-- Records to use follows --

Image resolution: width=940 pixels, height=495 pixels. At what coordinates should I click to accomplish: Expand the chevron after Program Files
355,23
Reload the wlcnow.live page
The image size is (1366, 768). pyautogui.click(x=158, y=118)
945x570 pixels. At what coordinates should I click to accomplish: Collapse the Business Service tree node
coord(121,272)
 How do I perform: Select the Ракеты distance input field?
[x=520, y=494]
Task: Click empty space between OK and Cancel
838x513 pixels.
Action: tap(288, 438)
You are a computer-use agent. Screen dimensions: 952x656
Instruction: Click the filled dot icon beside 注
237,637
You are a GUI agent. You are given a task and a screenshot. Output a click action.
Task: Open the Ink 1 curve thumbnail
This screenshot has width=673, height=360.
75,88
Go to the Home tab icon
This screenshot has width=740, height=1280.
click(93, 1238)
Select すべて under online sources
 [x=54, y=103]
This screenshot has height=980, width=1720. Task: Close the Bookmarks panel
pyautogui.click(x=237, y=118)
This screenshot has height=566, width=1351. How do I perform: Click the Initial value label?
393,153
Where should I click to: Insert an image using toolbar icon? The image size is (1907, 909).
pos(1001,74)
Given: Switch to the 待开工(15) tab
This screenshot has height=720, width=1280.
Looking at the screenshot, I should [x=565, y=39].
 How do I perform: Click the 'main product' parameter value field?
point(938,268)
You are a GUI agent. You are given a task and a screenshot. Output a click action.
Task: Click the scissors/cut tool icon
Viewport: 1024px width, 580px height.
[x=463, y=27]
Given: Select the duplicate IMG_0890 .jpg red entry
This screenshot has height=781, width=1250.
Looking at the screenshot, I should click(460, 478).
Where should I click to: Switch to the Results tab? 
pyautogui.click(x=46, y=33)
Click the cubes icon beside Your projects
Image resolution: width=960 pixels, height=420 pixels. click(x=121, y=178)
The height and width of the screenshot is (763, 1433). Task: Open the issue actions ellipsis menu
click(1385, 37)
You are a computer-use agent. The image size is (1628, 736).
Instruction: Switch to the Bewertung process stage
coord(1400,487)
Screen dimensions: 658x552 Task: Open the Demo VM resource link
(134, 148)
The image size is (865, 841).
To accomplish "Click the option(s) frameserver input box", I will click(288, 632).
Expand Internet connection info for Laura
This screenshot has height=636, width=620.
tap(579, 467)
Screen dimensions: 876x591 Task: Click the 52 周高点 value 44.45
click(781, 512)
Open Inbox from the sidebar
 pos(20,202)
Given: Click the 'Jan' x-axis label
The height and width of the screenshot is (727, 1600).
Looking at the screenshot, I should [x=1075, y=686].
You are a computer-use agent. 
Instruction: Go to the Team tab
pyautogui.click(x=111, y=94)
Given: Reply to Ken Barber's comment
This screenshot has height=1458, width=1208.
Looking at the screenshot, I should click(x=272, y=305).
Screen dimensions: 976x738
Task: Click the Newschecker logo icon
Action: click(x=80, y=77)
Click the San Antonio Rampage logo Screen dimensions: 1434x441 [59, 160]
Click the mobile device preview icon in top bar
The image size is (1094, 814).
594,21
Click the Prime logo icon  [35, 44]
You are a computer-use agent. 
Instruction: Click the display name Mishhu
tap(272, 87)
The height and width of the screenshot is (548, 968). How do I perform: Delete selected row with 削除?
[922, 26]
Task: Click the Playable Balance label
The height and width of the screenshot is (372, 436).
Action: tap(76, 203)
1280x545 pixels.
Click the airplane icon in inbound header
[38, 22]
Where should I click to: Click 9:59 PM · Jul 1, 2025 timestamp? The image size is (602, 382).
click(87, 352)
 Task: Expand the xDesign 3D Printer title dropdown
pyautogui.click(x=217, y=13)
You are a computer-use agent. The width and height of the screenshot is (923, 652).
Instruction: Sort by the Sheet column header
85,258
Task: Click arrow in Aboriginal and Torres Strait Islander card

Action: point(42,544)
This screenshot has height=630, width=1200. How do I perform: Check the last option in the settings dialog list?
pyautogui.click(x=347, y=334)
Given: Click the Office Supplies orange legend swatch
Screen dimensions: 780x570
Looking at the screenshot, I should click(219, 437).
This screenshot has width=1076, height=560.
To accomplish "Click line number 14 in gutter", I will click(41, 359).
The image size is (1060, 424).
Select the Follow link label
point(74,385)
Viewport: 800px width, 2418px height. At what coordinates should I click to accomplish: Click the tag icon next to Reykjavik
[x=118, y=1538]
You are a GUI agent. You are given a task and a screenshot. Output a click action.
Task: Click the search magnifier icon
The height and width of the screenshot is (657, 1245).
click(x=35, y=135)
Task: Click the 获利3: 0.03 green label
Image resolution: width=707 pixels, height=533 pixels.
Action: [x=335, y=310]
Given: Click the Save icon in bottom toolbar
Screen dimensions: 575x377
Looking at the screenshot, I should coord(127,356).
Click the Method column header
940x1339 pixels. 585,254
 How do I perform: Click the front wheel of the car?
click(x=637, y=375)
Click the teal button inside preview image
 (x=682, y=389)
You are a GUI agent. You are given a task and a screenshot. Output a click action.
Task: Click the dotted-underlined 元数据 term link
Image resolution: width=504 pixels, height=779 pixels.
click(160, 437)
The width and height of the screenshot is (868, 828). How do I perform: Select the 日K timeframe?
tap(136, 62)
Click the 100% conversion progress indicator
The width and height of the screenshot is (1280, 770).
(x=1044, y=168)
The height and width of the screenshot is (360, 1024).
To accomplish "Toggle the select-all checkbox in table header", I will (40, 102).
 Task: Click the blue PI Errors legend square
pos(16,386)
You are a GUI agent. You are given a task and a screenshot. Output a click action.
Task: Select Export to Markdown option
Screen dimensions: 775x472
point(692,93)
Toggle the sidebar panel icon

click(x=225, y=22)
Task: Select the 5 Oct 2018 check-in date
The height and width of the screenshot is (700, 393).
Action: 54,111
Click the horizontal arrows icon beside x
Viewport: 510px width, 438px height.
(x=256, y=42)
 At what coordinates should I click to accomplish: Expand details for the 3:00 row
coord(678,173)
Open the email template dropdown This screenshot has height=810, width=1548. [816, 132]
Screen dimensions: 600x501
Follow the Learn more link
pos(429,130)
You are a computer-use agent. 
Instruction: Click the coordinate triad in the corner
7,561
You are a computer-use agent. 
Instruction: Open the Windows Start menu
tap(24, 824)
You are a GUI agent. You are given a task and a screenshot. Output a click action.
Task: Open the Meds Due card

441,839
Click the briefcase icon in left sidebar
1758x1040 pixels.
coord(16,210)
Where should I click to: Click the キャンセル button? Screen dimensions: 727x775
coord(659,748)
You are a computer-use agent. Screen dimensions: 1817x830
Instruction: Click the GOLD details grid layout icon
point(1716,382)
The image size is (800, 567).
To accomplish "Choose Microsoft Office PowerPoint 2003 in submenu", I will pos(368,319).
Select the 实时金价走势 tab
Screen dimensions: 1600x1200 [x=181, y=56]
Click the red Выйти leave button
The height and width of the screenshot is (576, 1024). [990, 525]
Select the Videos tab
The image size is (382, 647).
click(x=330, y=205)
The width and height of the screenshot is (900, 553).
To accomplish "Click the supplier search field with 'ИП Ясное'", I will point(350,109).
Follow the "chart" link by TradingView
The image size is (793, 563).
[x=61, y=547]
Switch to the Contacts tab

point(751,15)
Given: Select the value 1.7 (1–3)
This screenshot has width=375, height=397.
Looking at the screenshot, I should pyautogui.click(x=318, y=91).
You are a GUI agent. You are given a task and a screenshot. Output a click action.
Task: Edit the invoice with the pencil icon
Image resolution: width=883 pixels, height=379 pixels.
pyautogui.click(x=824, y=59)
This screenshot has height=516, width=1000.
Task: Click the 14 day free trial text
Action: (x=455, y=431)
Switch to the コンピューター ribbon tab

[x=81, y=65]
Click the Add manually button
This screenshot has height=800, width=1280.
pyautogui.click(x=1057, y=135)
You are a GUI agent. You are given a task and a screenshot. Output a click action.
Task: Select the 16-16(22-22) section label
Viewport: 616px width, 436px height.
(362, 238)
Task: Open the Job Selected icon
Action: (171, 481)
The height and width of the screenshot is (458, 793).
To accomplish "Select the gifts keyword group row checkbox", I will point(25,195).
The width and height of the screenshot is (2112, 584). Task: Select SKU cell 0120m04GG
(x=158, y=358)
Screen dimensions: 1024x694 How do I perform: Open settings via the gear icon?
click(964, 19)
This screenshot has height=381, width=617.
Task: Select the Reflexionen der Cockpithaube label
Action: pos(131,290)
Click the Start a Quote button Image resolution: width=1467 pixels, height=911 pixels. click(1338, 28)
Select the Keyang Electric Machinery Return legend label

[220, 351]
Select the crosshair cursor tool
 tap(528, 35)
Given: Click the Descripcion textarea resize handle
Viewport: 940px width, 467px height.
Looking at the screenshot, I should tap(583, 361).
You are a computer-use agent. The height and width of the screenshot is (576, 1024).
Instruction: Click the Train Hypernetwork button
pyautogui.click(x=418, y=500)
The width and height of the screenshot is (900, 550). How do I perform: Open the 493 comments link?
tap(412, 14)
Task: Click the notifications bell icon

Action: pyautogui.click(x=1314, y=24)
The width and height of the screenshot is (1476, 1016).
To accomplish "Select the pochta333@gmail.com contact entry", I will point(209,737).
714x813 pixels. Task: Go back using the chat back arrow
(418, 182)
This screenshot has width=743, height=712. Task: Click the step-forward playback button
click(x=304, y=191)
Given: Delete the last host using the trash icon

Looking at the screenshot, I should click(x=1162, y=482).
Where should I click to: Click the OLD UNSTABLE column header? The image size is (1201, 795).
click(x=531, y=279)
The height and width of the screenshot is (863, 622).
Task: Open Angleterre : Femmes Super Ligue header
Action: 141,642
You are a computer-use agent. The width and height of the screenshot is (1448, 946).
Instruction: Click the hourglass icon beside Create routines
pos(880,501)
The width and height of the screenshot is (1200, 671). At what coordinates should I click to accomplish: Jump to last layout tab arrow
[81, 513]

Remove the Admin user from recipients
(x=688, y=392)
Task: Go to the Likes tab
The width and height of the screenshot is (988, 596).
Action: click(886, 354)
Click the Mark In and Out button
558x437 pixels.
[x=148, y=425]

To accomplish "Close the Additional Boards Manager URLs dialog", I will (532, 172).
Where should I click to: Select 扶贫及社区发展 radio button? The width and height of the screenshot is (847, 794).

-- Records to use concluded --

-- Problem statement --
From the data above, report how many lines include the string "search". The number alone will do.

-- Output for this task --
2